Le Passe Muraille

La classe classieuse des Classiques

           

 

Sur les Lumières du XVIIIe siècle français

par Francis Vladimir

 

Dans ce tome 3 de la série En avant les classiques, qui dame le pion au tome 2, à paraître cet été 2024, Patrick Métrope fait le choix de présenter aux lecteurs, des figures que la postérité a figé dans le marbre de la célébrité littéraire, d’autres, oubliées à tort, dont il se plaît à titiller notre curiosité. Voilà donc sept phares rallumés pour mieux nous éclairer même si dans ce XVIIIème des lumières, le bon plaisir du Roi cédant la place au désir de Révolution, l’époque fut des plus chamboulée. Le parti-pris de l’auteur-conférencier est de nous plonger dans l’oeuvre et la vie des auteurs classiques. Pour brosser ce siècle tellurique, il aborde au théâtre, à la philosophie des lumières et à l’engagement politique et historique. Pour chacun de ces items, il fait le choix emblématique des personnalités qui furent dans leur siècle et leur époque.

1/ Pour d’eux d’entre eux, Marivaux ( 1688-1763) et Beaumarchais ( 1732-1799), le rideau se lève sur la scène du théâtre. Avec le jeu de l’amour et du hasardet la double inconstance, le premier s’adonne à la comédie des masques.

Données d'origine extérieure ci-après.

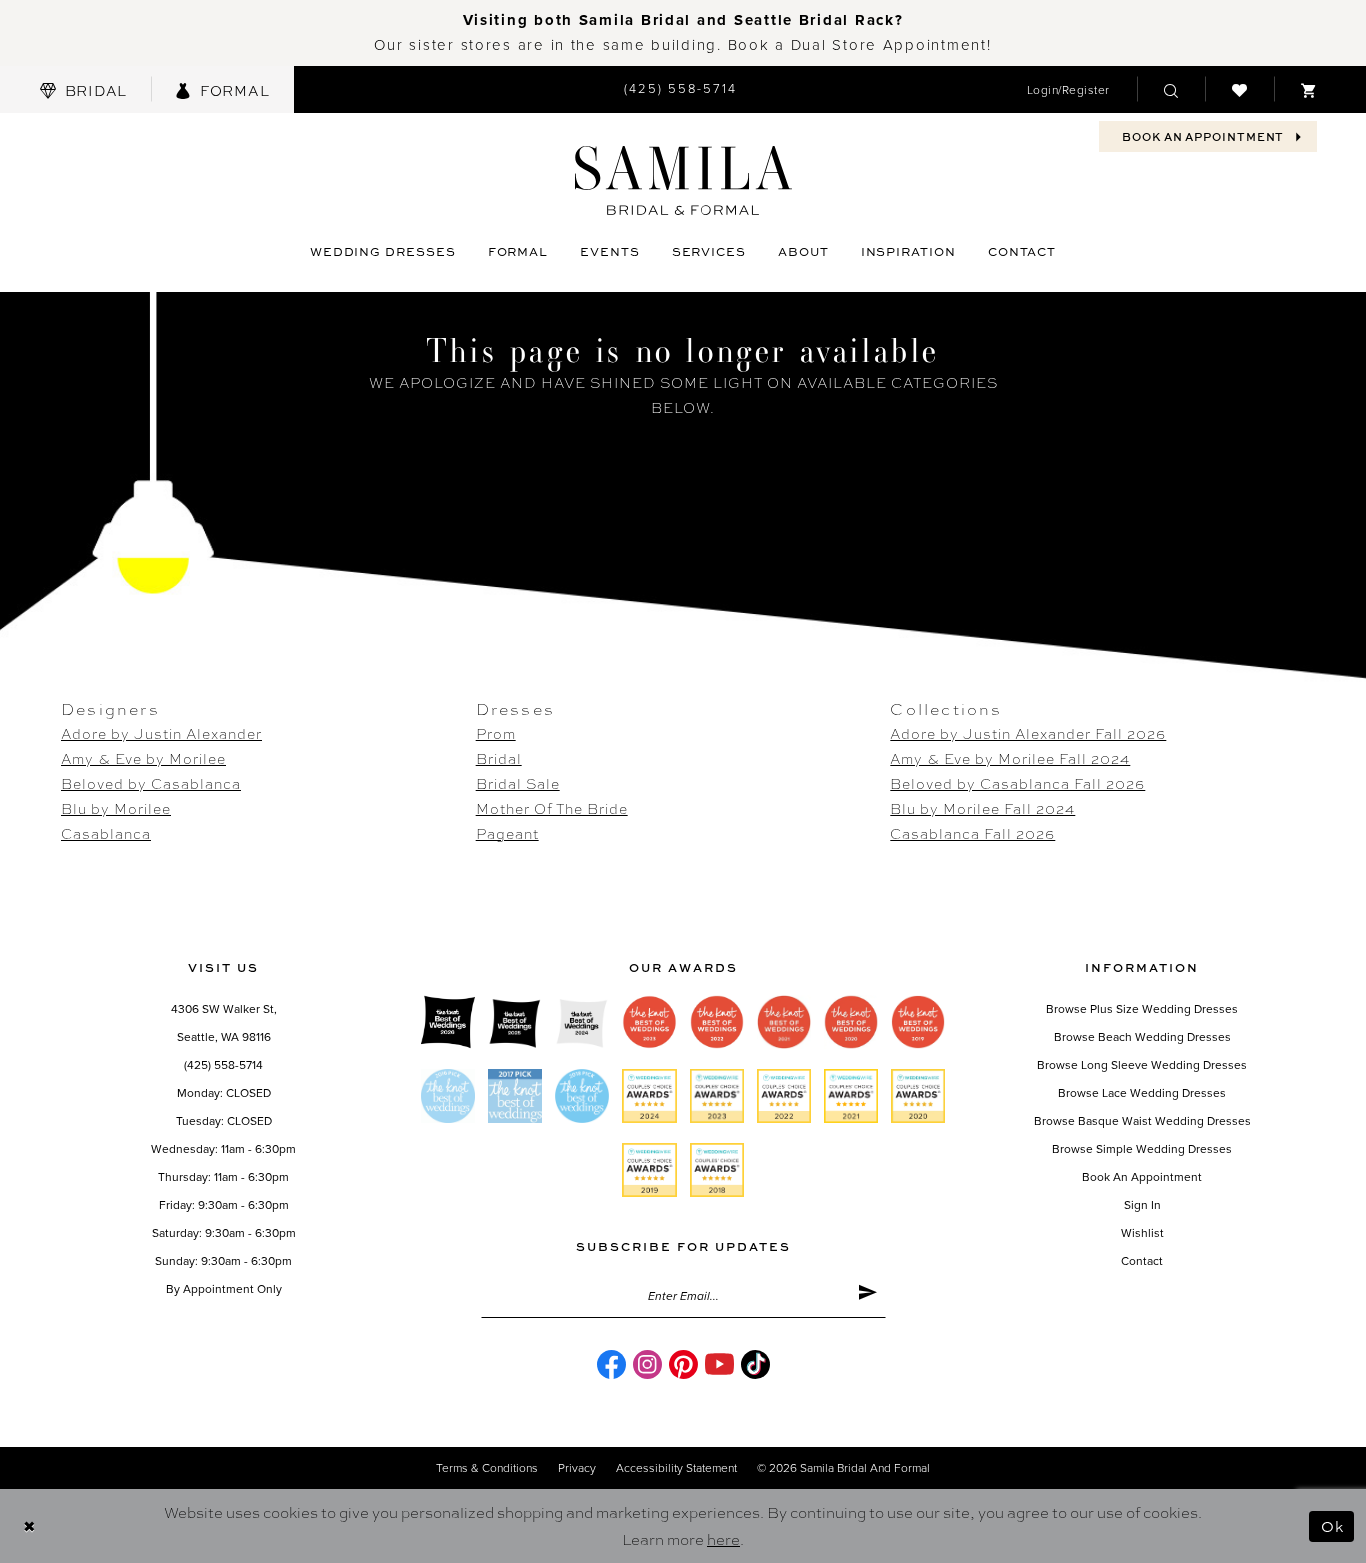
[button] (1068, 89)
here (723, 1539)
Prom (496, 733)
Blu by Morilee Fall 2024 (982, 808)
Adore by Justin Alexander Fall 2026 (1028, 733)
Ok (1332, 1526)
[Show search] (1171, 89)
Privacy (577, 1468)
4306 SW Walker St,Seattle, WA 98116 (224, 1023)
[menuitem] (83, 89)
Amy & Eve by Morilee (143, 758)
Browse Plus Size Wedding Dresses (1142, 1009)
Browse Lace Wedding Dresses (1142, 1093)
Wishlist (1142, 1233)
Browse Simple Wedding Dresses (1142, 1149)
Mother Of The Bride (552, 808)
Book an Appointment (1142, 1177)
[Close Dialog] (29, 1526)
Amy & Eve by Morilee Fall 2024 (1010, 758)
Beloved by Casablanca (151, 783)
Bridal (499, 758)
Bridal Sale (518, 783)
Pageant (507, 833)
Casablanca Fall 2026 (972, 833)
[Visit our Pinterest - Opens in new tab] (683, 1364)
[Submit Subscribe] (867, 1296)
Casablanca (106, 833)
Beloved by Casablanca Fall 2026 (1017, 783)
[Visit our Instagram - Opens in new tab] (647, 1364)
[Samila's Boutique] (683, 180)
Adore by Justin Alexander (161, 733)
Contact (1142, 1261)
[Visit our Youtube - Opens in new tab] (719, 1364)
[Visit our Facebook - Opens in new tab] (611, 1364)
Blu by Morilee (116, 808)
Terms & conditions (487, 1468)
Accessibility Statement (676, 1468)
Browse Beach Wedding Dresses (1142, 1037)
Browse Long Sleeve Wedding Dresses (1142, 1065)
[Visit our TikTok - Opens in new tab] (755, 1364)
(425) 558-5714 (223, 1065)
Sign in (1142, 1205)
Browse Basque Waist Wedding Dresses (1142, 1121)
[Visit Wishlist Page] (1239, 89)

Sans forcer le détail, rappelons que le théâtre de Marivaux, pour reprendre Sainte-Beuve, dans ses causeries du lundi, avec « son marivaudage, son badinage à froid, espièglerie compassée, pétillement redoublé et prétentieux, enfin une sorte de pédanterie sémillante et jolie » n’est jamais exempt d’une moralité touchante : « …cultiver l’émotion pour amener le lecteur à la vertu. À la base, le procédé utilisé par le Prince peut s’avérer indécent, mais l’art théâtral peut se servir de cette vérité pour atteindre une dimension fantastique à laquelle participe le spectateur. » Et si son œuvre sombra quelque peu dans l’oubli, dans la deuxième moitié du XVIIIème siècle, il faudra attendre l’arrivée des pièces de Musset pour redonner envie au public de redécouvrir l’originalité et l’élégance du théâtre de Marivaux. Le renouveau du théâtre de Marivaux ne sera alors plus démenti.

Favorable à la philosophie des Lumières, Pierre Auguste Caron de Beaumarchais, atteint à la postérité avec le personnage de Figaro ( Le barbier de Séville, Le mariage de Figaro). L’auteur rappelle sa pensée libertaire, son audace et sa témérité. Constitutive d’une mythologie théâtrale , l’oeuvre de Beaumarchais n’en connut pas moins la censure et les polémiques de son époque. « Souviens-toi qu’un homme sage ne fait pas affaire avec son temps » et, sans ambages, Patrick Métrope nous rappelle combien le théâtre de Beaumarchais s’ancre dans les pratiques et mœurs du temps, et fait écho à la colère et exaspération populaires qui ne cessaient de grandir. L’oeuvre comme il est souligné, à raison, est annonciatrice des bouleversements à venir et est pré-révolutionnaire. L’auteur s’amuse à restituer et resituer l’affaire des fusils de Hollande qui fut à Beaumarchais sa descente aux enfers entre juin 1792 et février 1793, événements qui prennent des allures d’Odyssée et s’il plaisait à Beaumarchais de s’interroger sur un nouvel art théâtral dont la postérité n’aura cesse de le louer, l’art politique lui fut une douloureuse réalité qui n’autorisait guère d’en rire, et lui valut in extremis d’échapper à l’échafaud.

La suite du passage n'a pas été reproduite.